• SHORT EXERCISE 1
In the records, give everything from the line containing "varnished [290, 1699]" down to the line containing "center [232, 1091]." as a JSON list of strings, with one string per line and blank lines omitted.

• SOURCE
::::

As a further alternative, the wireless device may determine the time unit of the DRX timer based on a currently used numerology. In this case, the wireless device may obtain information about numerologies used by a primary cell (PCell) and a secondary cell (SCell) of the wireless device, and determine the time unit of the DRX timer based on the numerology used by the primary cell. In this way, the time unit can be determined dynamically according to the current used numerology. By way of example, assuming a UE is currently using both 15 kHz and 30 kHz numerologies and the PCell is using the 15 kHz numerology, then the time unit is determined according to the 15 kHz numerology. Thus, when onDurationTimer is set to 5, it can be determined that the time unit is 1 ms corresponding to the 15 kHz numerology, and the UE will be active for 5 ms. If later the UE uses a 30 kHz numerology in PCell and a 60 kHz numerology in SCell, then it can be determined that the time unit is 0.5 ms corresponding to the 30 kHz numerology, and the UE will be active for 2.5 ms.

As a still further alternative, the wireless device may determine the time unit of the DRX timer based on an indication configured by and received from a network device. In this case, the wireless device may be a terminal device and may send a request for configuration of the time unit to the network device. The network device may configure the time unit for the DRX timer and send it to the terminal device via an indication. The indication may be transmitted in any suitable message or signaling, such as a Radio Resource Control (RRC) signaling. The indication may indicate a value of the time unit configured by the network device. Thus, the terminal device may determine the time unit of the DRX timer as the value indicated by the indication.

::::

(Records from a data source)
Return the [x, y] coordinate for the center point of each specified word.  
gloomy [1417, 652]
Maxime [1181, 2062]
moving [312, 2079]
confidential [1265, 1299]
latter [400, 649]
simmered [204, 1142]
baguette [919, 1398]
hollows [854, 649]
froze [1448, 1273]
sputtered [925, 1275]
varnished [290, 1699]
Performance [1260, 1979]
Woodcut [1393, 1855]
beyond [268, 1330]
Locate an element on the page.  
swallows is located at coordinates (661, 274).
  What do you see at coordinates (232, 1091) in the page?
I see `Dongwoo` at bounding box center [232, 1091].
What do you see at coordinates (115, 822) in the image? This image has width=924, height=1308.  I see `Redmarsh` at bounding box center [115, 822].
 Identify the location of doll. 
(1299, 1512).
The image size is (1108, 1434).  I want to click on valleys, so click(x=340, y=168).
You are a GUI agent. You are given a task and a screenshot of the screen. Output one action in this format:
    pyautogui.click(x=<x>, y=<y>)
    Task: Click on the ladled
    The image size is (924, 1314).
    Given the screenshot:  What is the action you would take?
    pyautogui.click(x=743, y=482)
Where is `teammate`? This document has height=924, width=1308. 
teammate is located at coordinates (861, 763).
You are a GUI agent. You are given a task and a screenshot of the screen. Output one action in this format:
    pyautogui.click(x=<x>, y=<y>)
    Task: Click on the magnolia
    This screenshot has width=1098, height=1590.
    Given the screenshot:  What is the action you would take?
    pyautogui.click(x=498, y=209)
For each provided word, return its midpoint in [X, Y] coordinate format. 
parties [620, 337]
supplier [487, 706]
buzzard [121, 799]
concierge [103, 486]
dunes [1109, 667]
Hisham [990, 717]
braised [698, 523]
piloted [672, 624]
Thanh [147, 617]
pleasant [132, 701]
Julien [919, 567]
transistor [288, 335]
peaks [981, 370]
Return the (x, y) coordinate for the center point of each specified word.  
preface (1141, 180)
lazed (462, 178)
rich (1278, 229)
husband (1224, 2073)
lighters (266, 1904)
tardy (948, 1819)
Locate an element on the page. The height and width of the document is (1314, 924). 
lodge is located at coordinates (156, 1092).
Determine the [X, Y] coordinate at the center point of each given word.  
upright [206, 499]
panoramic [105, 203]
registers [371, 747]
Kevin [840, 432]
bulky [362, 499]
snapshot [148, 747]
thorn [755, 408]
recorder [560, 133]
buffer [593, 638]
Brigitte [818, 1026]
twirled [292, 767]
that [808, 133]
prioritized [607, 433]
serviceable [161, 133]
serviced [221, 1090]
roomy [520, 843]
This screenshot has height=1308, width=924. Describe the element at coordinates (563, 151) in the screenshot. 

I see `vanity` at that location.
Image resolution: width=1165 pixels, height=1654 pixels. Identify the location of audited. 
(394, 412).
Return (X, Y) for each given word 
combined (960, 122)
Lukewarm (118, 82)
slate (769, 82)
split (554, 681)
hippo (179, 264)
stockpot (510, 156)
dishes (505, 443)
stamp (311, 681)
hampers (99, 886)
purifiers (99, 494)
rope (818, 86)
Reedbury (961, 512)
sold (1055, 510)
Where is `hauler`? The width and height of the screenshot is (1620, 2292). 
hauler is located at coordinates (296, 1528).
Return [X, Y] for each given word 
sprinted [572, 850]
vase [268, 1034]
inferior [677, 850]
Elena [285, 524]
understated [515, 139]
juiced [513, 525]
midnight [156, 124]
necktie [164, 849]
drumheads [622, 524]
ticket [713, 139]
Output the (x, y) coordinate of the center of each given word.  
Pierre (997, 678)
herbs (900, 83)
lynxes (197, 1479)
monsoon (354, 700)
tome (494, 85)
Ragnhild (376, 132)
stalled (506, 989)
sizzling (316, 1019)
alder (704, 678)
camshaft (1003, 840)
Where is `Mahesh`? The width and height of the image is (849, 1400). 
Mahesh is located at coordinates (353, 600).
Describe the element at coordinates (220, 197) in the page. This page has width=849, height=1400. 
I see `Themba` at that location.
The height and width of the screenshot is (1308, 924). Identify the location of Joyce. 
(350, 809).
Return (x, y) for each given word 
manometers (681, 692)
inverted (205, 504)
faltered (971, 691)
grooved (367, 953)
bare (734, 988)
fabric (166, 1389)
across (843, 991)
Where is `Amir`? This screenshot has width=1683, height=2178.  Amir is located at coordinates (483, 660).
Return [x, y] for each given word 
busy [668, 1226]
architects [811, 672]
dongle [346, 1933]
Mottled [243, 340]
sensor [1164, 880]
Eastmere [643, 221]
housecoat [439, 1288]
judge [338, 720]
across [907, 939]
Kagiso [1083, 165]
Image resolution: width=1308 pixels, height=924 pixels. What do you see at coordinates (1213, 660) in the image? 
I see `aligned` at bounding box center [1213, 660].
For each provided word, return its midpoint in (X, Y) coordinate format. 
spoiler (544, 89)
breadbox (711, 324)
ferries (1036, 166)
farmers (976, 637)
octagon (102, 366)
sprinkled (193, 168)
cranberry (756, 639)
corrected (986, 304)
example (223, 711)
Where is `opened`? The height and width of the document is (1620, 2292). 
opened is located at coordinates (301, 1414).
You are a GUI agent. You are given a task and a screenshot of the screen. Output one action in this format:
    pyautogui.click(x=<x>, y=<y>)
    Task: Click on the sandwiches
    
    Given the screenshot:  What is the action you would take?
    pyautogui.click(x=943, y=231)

::::

• SHORT EXERCISE 2
Condense the paragraph of the DRX timer passage that begins "As a still further alternative" into a shorter version that retains its main facts.

• SOLUTION 1
[
  "varnished [290, 1699]",
  "Performance [1260, 1979]",
  "Woodcut [1393, 1855]",
  "beyond [268, 1330]",
  "Locate an element on the page.  ",
  "swallows is located at coordinates (661, 274).",
  "  What do you see at coordinates (232, 1091) in the page?",
  "I see `Dongwoo` at bounding box center [232, 1091]."
]

• SOLUTION 2
The wireless device may also determine the DRX timer's time unit from an indication that a network device configures and sends. In this case, the wireless device, acting as a terminal device, requests configuration of the time unit. The network device configures the time unit and sends an indication of its value through any suitable message or signaling, such as RRC signaling. The terminal device then adopts the indicated value as the time unit.